Following a four-day hearing in London, she was given an interim 18-month suspension and will discover on February 10 whether or not she will be struck off.

Panel chair Penny Griffith said: "(Dr Winter's) behaviour set a deplorable example to clients C and D. It undermined the work of her profession and her then employer, particularly as Kids Company had a stated anti-drugs policy.

"There was a lack of recognition of the serious potential impact of her behaviour in taking a Class A illegal drug, taking it in the presence of a client, offering the drug to the client and a week later inviting that client back to her home.

"The actions of (Dr Winter) have damaged public confidence in the profession of practitioner psychologists and brought the profession into disrepute."

Ms Griffith said Dr Winter's clients were young people with "significant complex histories of trauma and abuse" and it was particularly important to protect boundaries for such a "vulnerable and fragile" group.

Dr Winter admitted she put vulnerable young people at risk of harm but the panel was not satisfied she recognised "the full implication and seriousness of this harm", Ms Griffith added.

While Dr Winter was relatively inexperienced, she should have been "well aware of the appropriate professional boundaries", the panel found.

Ms Griffiths said Dr Winter had insisted there would be no repeat of her actions.

"She expressed remorse and stated that she would not longer resort to the use of illegal drugs to deal with problems in her private life," Ms Griffith said.

"She had undertaken therapy, had a life coach, now controls stress with a healthy lifestyle and has professional supervision."

The "stressful" closure of Kids Company and Dr Winter's "sudden redundancy" had not led her to take drugs again, Ms Griffith added.

"The panel accepted there was evidence of remorse and insight into (Dr Winter's) drug behaviour and concluded that the prospects of repetition were low," she said.

The case is the latest in a series of damaging allegations made against London-based Kids Company - founded by Camila Batmanghelidjh - which closed last year following claims it misspent public money.

The charity, which is now under the control of administrators, is also being investigated by police from the complex case team of the Met's Sexual Offences, Exploitation and Child Abuse Command.

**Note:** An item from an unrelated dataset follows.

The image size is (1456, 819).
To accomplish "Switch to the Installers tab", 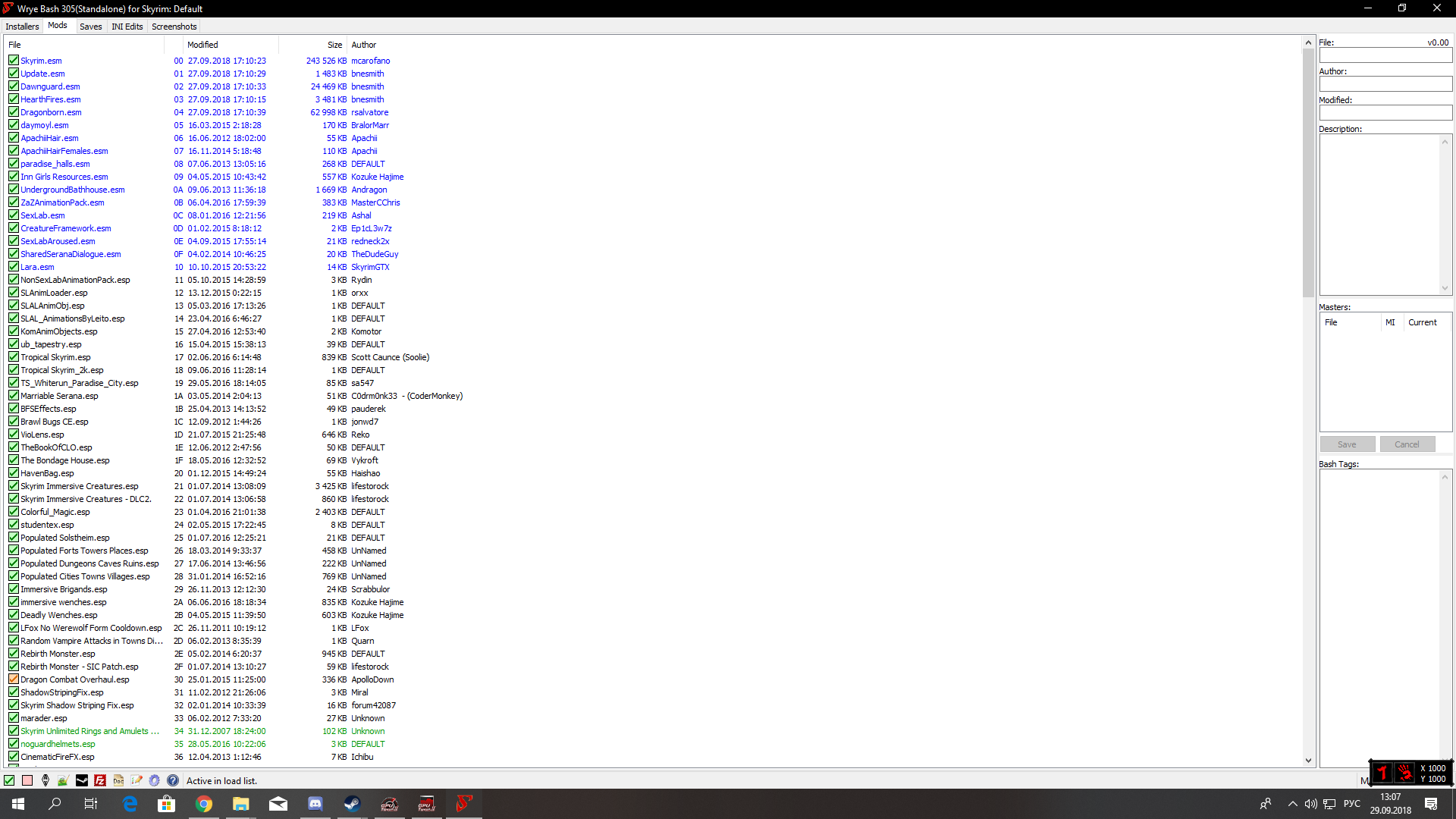I will click(x=22, y=27).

Dr Winter took MDMA with a colleague, teacher Nicci Shall, on the night out at Hidden club in Vauxhall, south London, on January 24 2014.

The pair had met while working at the Urban Academy, a pupil referral unit run by Kids Company in Southwark, south London.

Recalling the night in question, Ms Shall said she had been drinking wine and Jagerbomb shots in the pub from 4pm when she and Dr Winter decided to carry the night on at Hidden.

She told how they bought some MDMA which they took in the toilet at the club, and later saw clients C and D, who were both in their early 20s, in the same club.

Later Ms Shall went to a toilet cubicle with Dr Winter and client C, a woman who she taught at the academy. There Ms Shall said she watched the pair take drugs.

During the four-day hearing, Dr Winter wept as she pleaded with the panel to allow her to maintain her "commitment to helping others in the role of clinical psychologist".

She said she was now drug-free and would not "blur" professional boundaries as she had done at Kids Company.

She admitted that she was guilty of misconduct and that her fitness to practise is impaired.